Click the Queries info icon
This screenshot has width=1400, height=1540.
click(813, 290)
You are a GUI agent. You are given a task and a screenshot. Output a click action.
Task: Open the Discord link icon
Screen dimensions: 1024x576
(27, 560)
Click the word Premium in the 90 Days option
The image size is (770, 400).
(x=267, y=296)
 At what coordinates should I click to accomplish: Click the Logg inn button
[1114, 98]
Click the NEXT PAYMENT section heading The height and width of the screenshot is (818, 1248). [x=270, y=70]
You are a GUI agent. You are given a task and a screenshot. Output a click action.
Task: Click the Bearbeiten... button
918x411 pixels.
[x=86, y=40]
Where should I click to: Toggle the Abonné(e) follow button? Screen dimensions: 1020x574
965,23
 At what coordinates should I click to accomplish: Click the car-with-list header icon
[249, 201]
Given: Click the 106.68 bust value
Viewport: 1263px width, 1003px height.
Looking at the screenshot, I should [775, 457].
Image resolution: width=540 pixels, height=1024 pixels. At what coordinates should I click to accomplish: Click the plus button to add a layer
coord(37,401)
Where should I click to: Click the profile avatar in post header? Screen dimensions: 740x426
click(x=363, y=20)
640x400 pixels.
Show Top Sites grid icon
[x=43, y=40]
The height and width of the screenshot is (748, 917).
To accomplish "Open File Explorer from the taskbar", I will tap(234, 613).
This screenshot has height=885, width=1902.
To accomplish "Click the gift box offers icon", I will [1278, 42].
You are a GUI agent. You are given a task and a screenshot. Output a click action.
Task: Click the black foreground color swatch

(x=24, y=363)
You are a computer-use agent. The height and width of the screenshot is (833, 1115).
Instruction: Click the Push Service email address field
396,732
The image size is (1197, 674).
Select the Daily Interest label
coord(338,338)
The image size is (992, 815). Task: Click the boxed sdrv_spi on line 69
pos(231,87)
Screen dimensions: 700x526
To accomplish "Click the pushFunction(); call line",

- [Assigned task]
Output every entry again, exactly as given.

- [Written reply]
Click the Queries info icon
This screenshot has width=1400, height=1540.
click(813, 290)
You are a GUI agent. You are given a task and a screenshot. Output a click action.
Task: Open the Discord link icon
Screen dimensions: 1024x576
(27, 560)
Click the word Premium in the 90 Days option
The image size is (770, 400).
(x=267, y=296)
 At what coordinates should I click to accomplish: Click the Logg inn button
[1114, 98]
Click the NEXT PAYMENT section heading The height and width of the screenshot is (818, 1248). [x=270, y=70]
You are a GUI agent. You are given a task and a screenshot. Output a click action.
Task: Click the Bearbeiten... button
918x411 pixels.
[x=86, y=40]
Where should I click to: Toggle the Abonné(e) follow button? Screen dimensions: 1020x574
965,23
 At what coordinates should I click to accomplish: Click the car-with-list header icon
[249, 201]
Given: Click the 106.68 bust value
Viewport: 1263px width, 1003px height.
Looking at the screenshot, I should [775, 457].
Image resolution: width=540 pixels, height=1024 pixels. At what coordinates should I click to accomplish: Click the plus button to add a layer
coord(37,401)
Where should I click to: Click the profile avatar in post header? Screen dimensions: 740x426
click(x=363, y=20)
640x400 pixels.
Show Top Sites grid icon
[x=43, y=40]
The height and width of the screenshot is (748, 917).
To accomplish "Open File Explorer from the taskbar", I will tap(234, 613).
This screenshot has height=885, width=1902.
To accomplish "Click the gift box offers icon", I will [1278, 42].
You are a GUI agent. You are given a task and a screenshot. Output a click action.
Task: Click the black foreground color swatch

(x=24, y=363)
You are a computer-use agent. The height and width of the screenshot is (833, 1115).
Instruction: Click the Push Service email address field
396,732
The image size is (1197, 674).
Select the Daily Interest label
coord(338,338)
The image size is (992, 815). Task: Click the boxed sdrv_spi on line 69
pos(231,87)
Screen dimensions: 700x526
To accomplish "Click the pushFunction(); call line",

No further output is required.